=== Source material ===
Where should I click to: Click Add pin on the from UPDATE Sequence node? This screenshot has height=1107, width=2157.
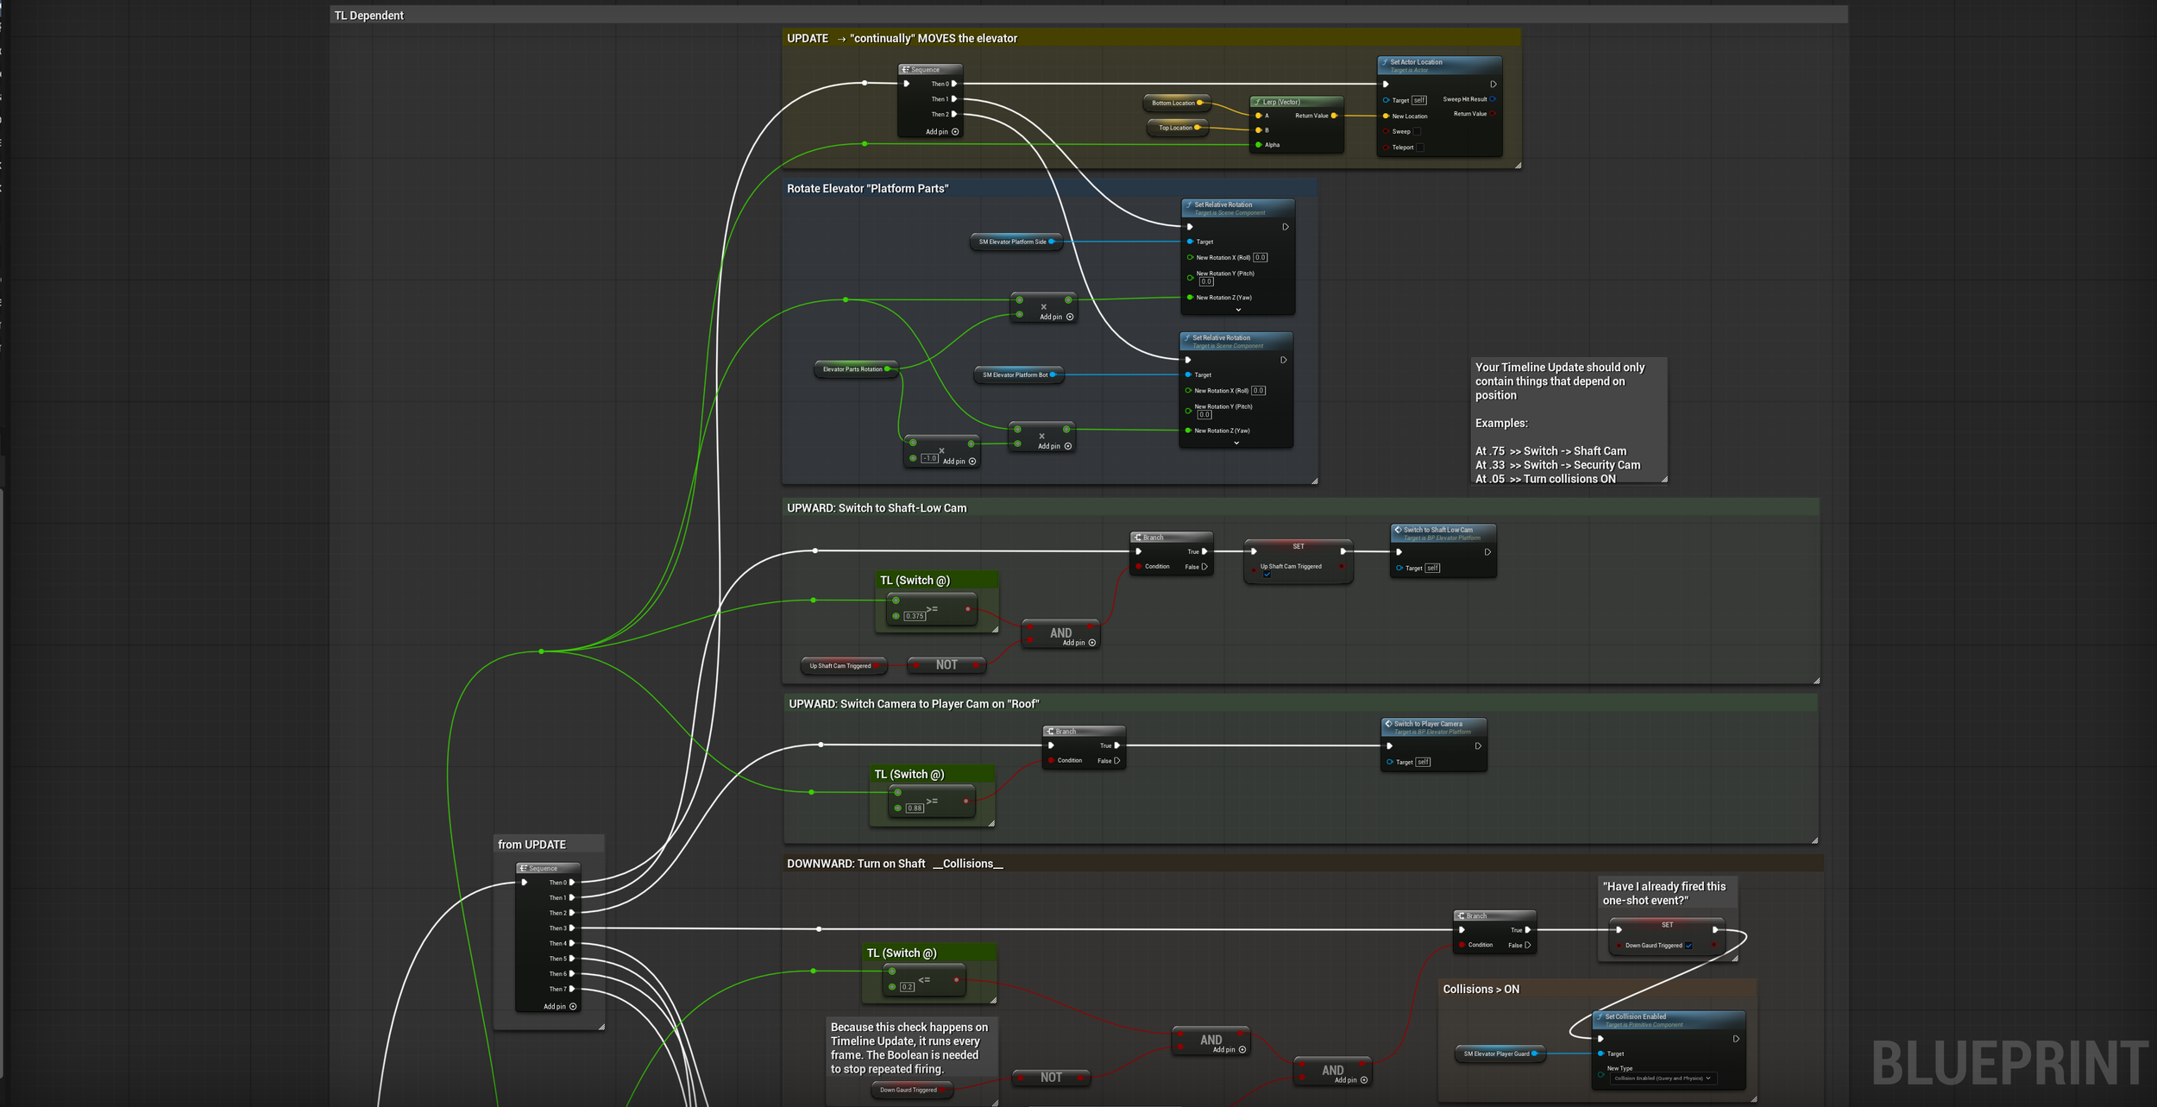coord(559,1007)
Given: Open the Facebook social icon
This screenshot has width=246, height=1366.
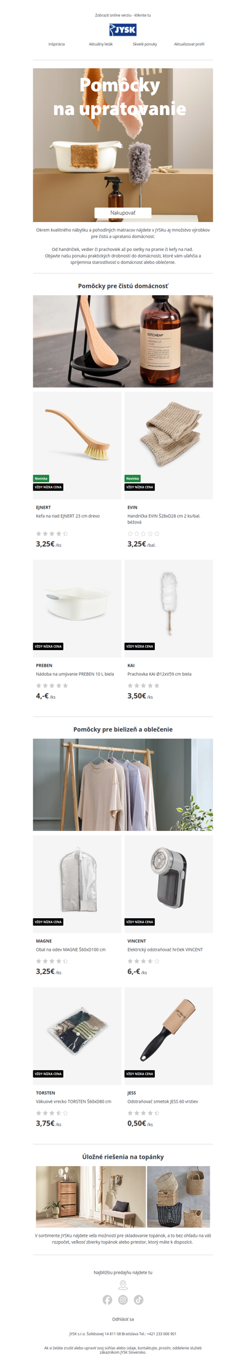Looking at the screenshot, I should [108, 1300].

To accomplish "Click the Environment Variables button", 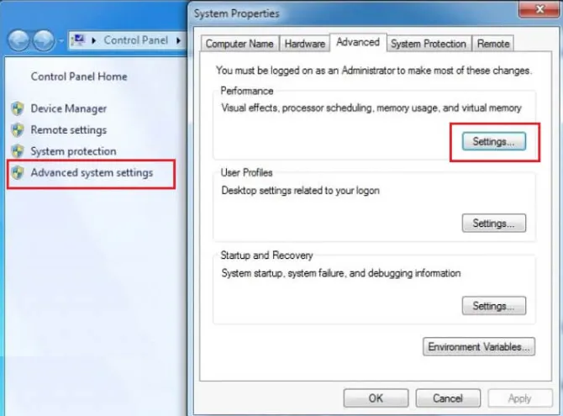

=== What is needed ===
Begin at the line containing "This screenshot has width=246, height=1366." and stop at the final line of the data. Retype those lines exactly, without the pictures.

=== Solution for this problem ===
This screenshot has width=246, height=1366.
Looking at the screenshot, I should [108, 1300].

To accomplish "Click the Environment Variables button", 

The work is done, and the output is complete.